* The problem
Leave the pictures out and reproduce, exactly, the lines from the one with "This screenshot has" through the end of the entries below.

* Given records

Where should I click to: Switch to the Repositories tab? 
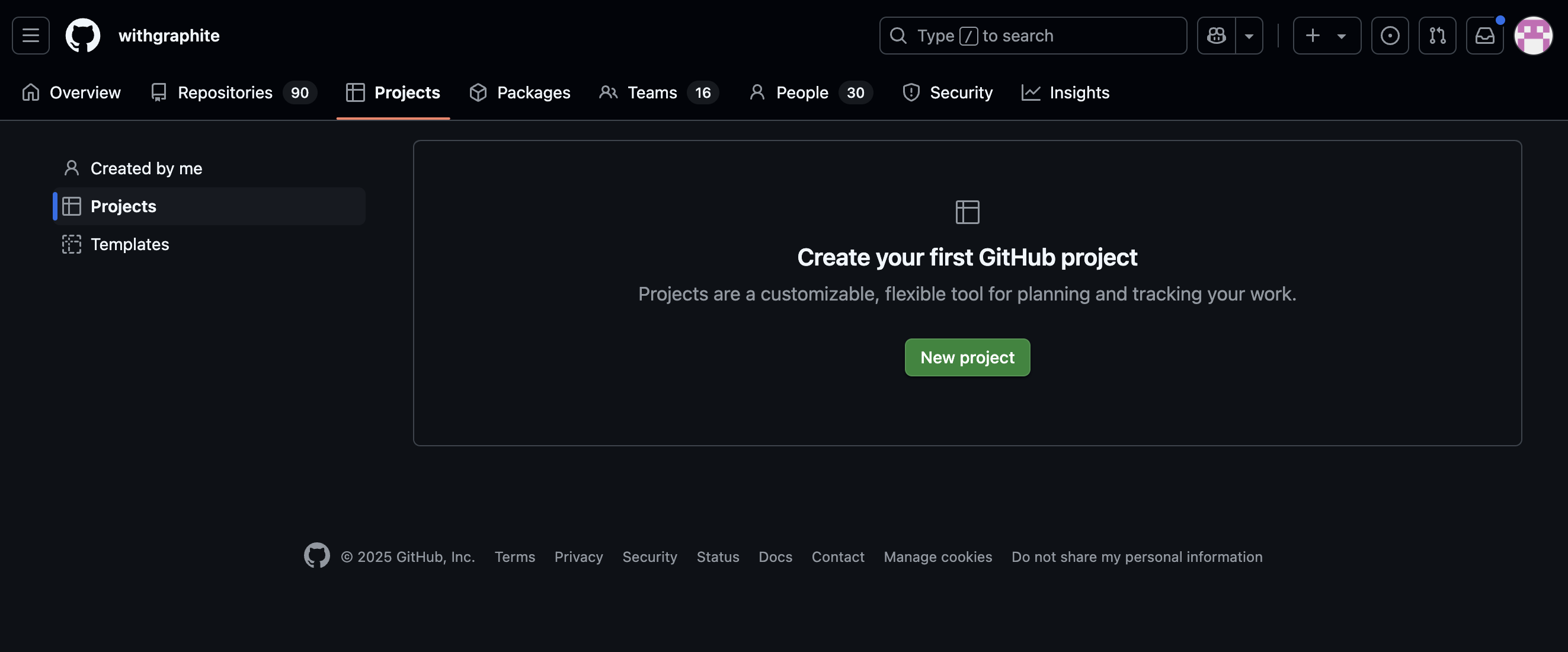(224, 92)
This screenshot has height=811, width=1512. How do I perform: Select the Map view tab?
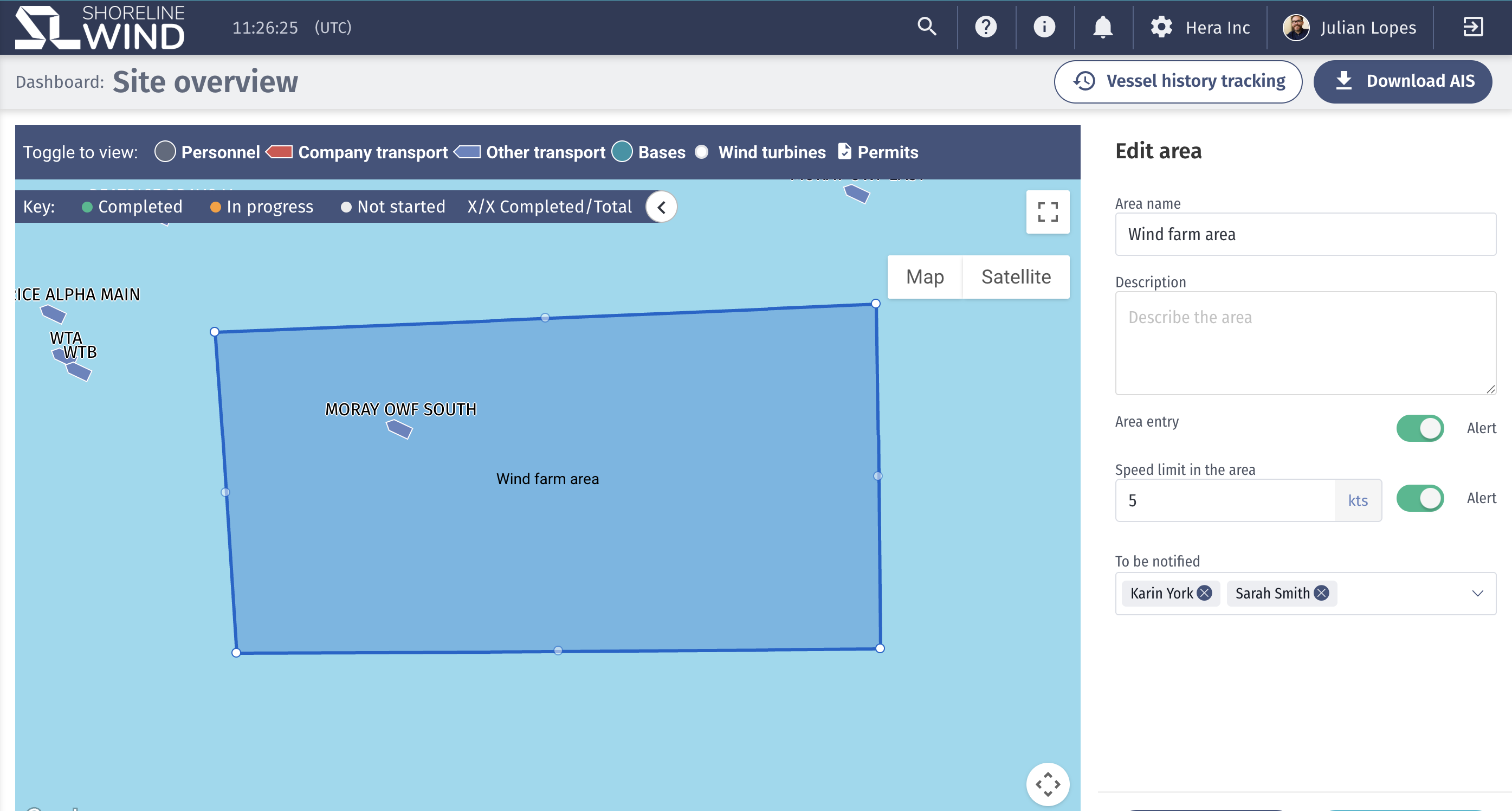pyautogui.click(x=925, y=276)
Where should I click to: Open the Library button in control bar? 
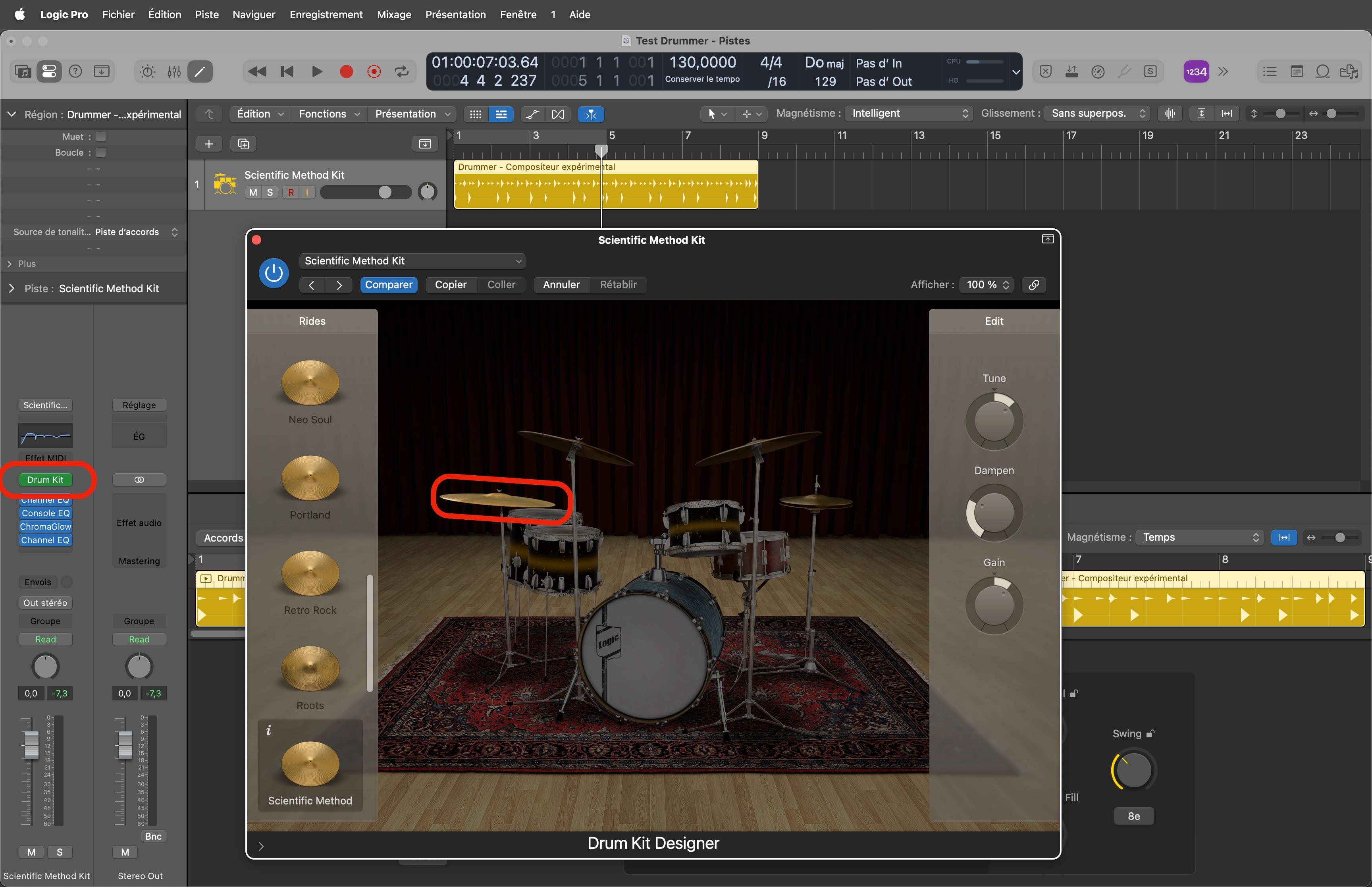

* Solution for this exercise
This screenshot has height=811, width=1512. How do I perform: Select the Map view tab?
pyautogui.click(x=925, y=276)
Where should I click to: Open the Library button in control bar? 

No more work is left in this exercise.